Hello,
We have communicated https://lists.wikimedia.org/hyperkitty/list/wikitech-l@lists.wikimedia.org/message/JFMU43374T64BTJWI6WLZKLOJ4FL4PRP/ this change in August 2022 but here is a reminder that if you query externallinks table in wikireplicas, you will need to rework your queries.
Changes are: el_to, el_index and el_index_60 fields will be dropped and you need to query el_to_domain_index and el_to_path fields instead.
The data has been migrated in all wikis except English Wikipedia, Wikimedia Commons and Wikidata, you can keep track of the data migration in T326314 https://phabricator.wikimedia.org/T326314.
In late June, we will stop updating the old fields and will start dropping them
This is done to optimize storage of external links (drastically reducing its size by removing duplication) and enabling user requested features such as resolving two https://phabricator.wikimedia.org/T14810 fifteen-year-old tickets https://phabricator.wikimedia.org/T17218 or easier aggregating of external links domain [1], something that wasn’t possible until now.
[1] For example, If you want to get list of the top-linked websites, you can query `SELECT el_to_domain_index, count(*) from externallinks group by el_to_domain_index order by count(*) desc limit 50;`
Thank you and sorry for the inconvenience.

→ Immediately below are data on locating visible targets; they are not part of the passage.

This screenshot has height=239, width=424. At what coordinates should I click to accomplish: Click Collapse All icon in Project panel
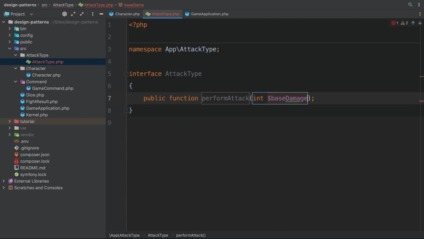[x=82, y=14]
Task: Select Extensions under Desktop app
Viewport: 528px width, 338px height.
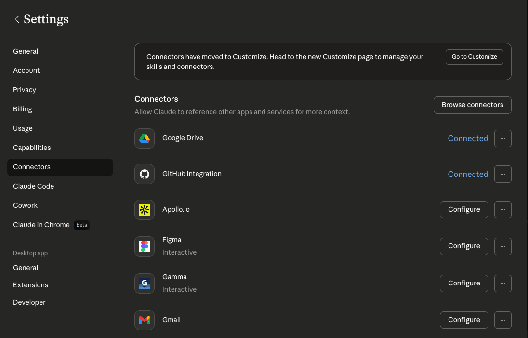Action: click(x=30, y=285)

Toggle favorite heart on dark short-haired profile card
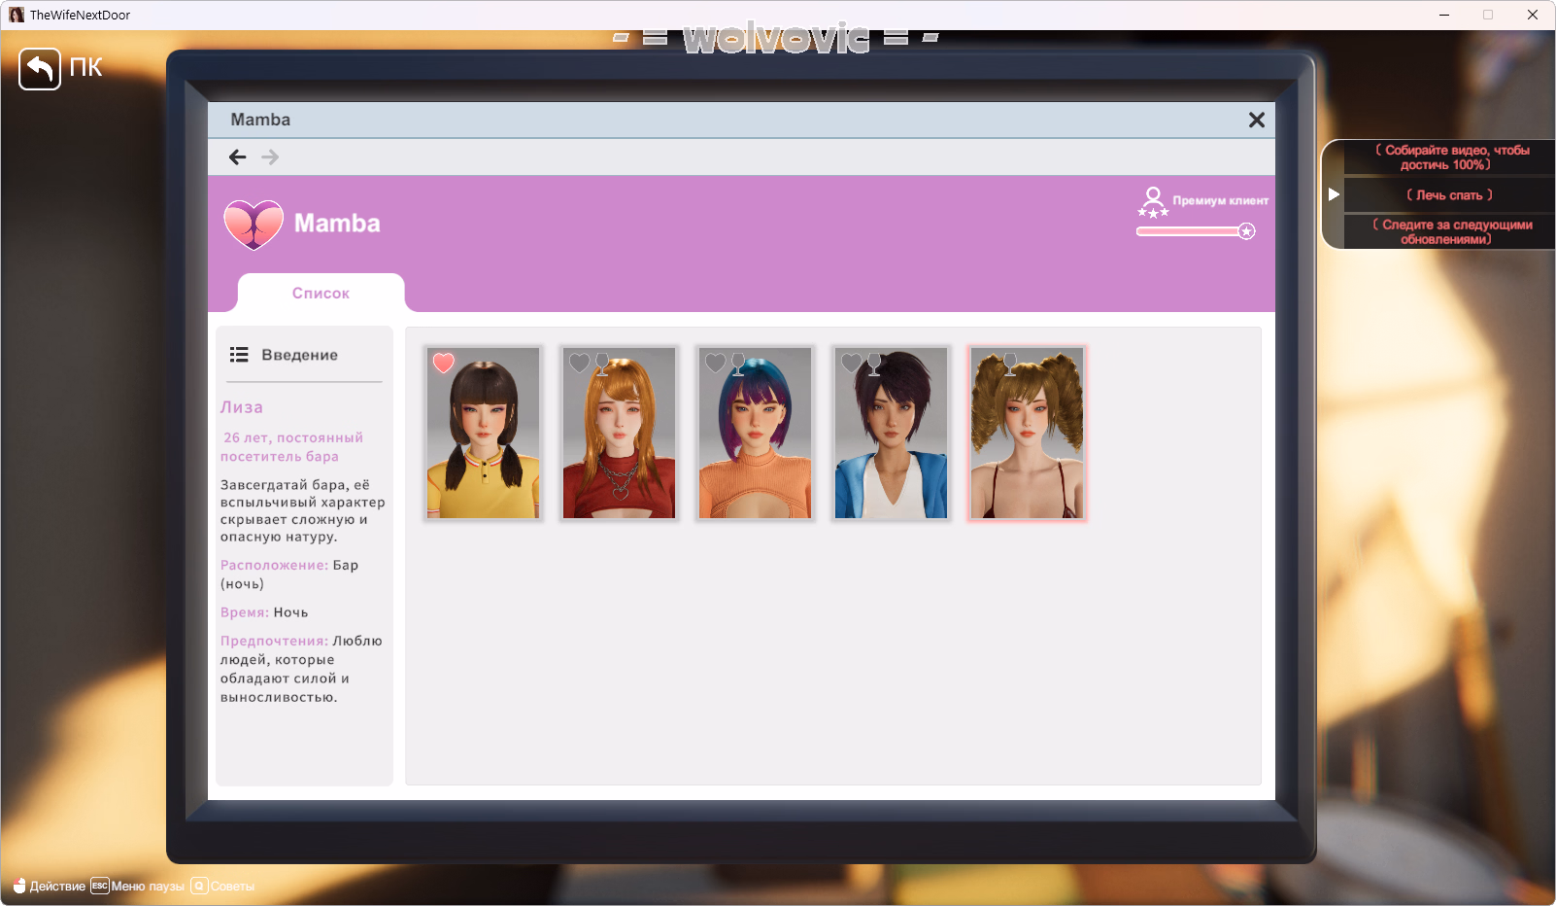852,363
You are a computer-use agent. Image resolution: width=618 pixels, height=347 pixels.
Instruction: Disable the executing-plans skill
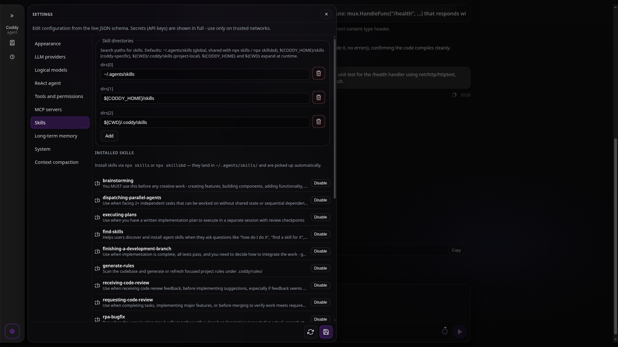point(320,217)
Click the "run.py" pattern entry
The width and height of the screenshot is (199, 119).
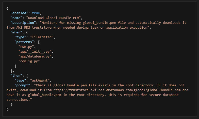coord(27,47)
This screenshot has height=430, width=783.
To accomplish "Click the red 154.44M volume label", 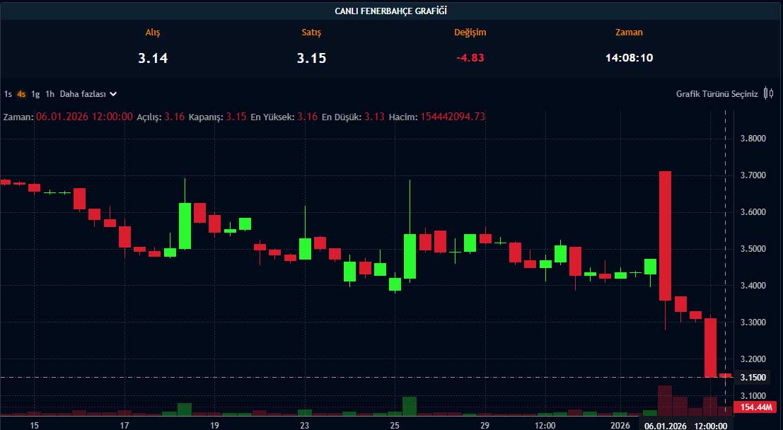I will point(755,407).
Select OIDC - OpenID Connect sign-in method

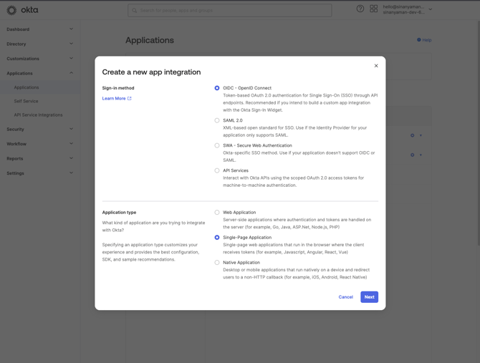pos(217,88)
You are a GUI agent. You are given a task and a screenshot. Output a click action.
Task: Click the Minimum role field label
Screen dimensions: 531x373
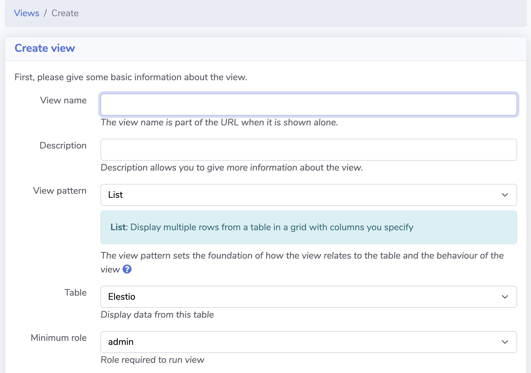(58, 338)

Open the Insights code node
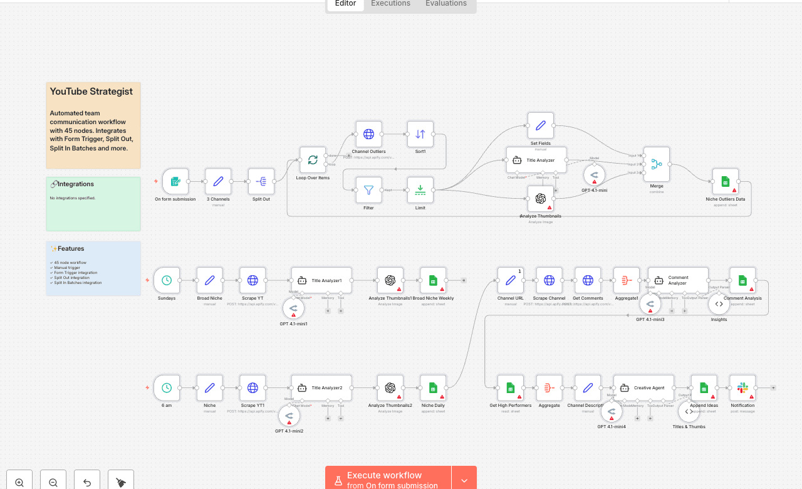coord(719,304)
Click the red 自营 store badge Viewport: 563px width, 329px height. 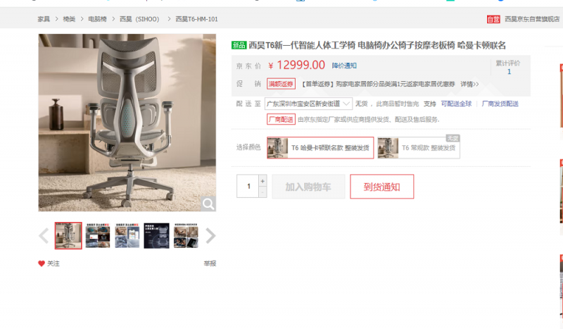click(x=493, y=19)
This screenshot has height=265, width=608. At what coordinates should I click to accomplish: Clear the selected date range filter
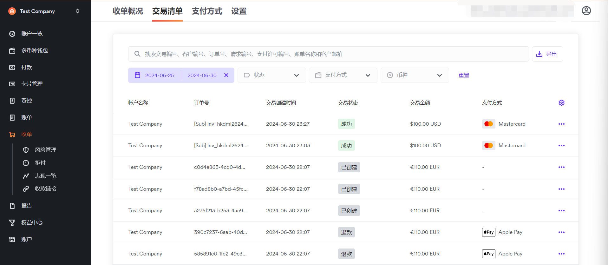tap(226, 75)

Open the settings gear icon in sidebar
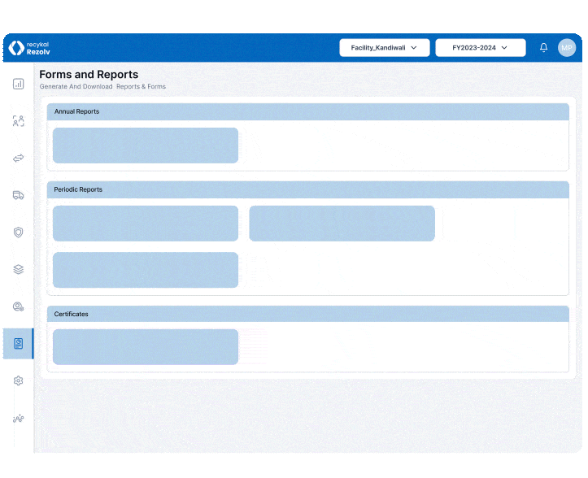point(18,380)
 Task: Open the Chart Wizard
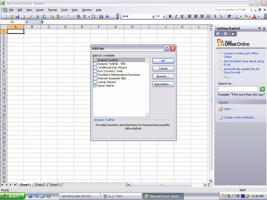pyautogui.click(x=101, y=16)
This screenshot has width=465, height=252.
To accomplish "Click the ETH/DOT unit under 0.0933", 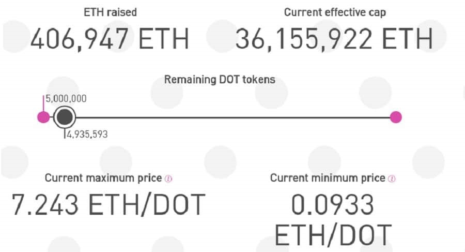I will (x=332, y=234).
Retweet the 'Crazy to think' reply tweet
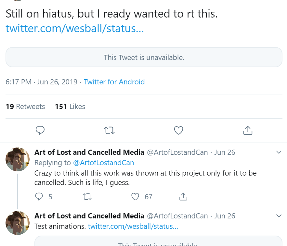 click(x=87, y=197)
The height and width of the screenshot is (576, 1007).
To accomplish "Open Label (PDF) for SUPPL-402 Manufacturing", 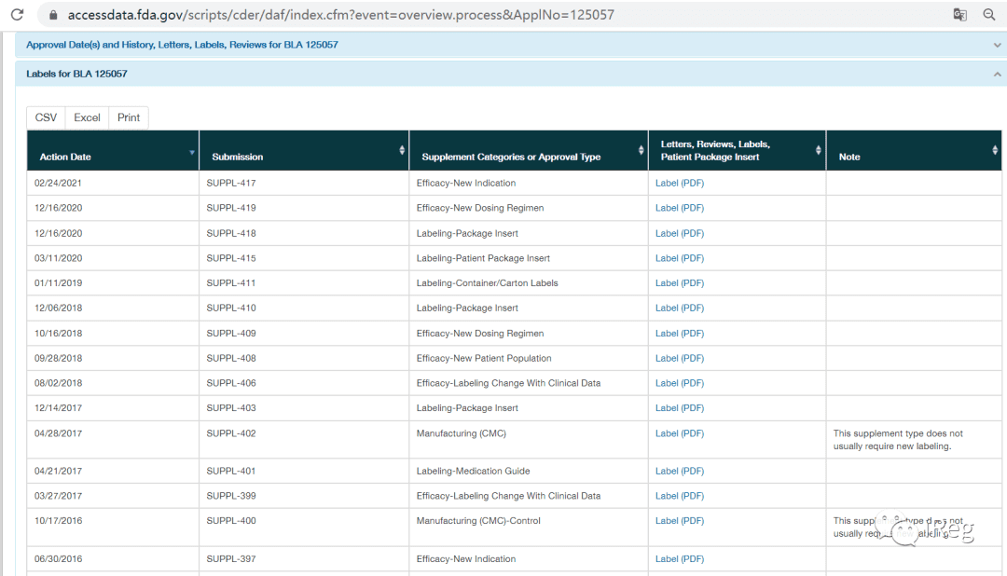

Hi, The data has been migrated everywhere for a while now. We are stopping to write to the old columns (el_to, el_index, and el_index_60) and have already dropped it in several places.
If you don't update your tools and queries, it'll break in the next couple of weeks.
Best
Am Mi., 7. Juni 2023 um 16:38 Uhr schrieb Amir Sarabadani < asarabadani@wikimedia.org>:
Hello,
We have communicated https://lists.wikimedia.org/hyperkitty/list/wikitech-l@lists.wikimedia.org/message/JFMU43374T64BTJWI6WLZKLOJ4FL4PRP/ this change in August 2022 but here is a reminder that if you query externallinks table in wikireplicas, you will need to rework your queries.
Changes are: el_to, el_index and el_index_60 fields will be dropped and you need to query el_to_domain_index and el_to_path fields instead.
The data has been migrated in all wikis except English Wikipedia, Wikimedia Commons and Wikidata, you can keep track of the data migration in T326314 https://phabricator.wikimedia.org/T326314.
In late June, we will stop updating the old fields and will start dropping them
This is done to optimize storage of external links (drastically reducing its size by removing duplication) and enabling user requested features such as resolving two https://phabricator.wikimedia.org/T14810 fifteen-year-old tickets https://phabricator.wikimedia.org/T17218 or easier aggregating of external links domain [1], something that wasn’t possible until now.
[1] For example, If you want to get list of the top-linked websites, you can query `SELECT el_to_domain_index, count(*) from externallinks group by el_to_domain_index order by count(*) desc limit 50;`
Thank you and sorry for the inconvenience.
*Amir Sarabadani (he/him)* Staff Database Architect Wikimedia Foundation https://wikimediafoundation.org/
Hi Amir,
What is the recommended best practice for the (rather obvious) task of obtaining the actual external link URL from the new version of the externallinks table?
It seems that several users have grappled with this after the breaking change was deployed. [[User:Cryptic]] has a solution at https://quarry.wmcloud.org/query/77235 (yay for searchable Quarry queries!):
SELECT [...] CONCAT(REGEXP_REPLACE(el_to_domain_index,
'^(.*?://)(?:([^.]+)\.)([^.]+\.)?([^.]+\.)?([^.]+\.)?([^.]+\.)?([^.]+\.)?([^.]+\.)?([^.]+\.)$', '\1\9\8\7\6\5\4\3\2'), el_to_path) AS url FROM externallinks
This seems to work (thanks Cryptic!), but 1. is not very discoverable, 2. looks a bit hacky, and 3. might have introduced some performance disadvantages compared to the simpler "SELECT el_to" that was possible with the old version of the table.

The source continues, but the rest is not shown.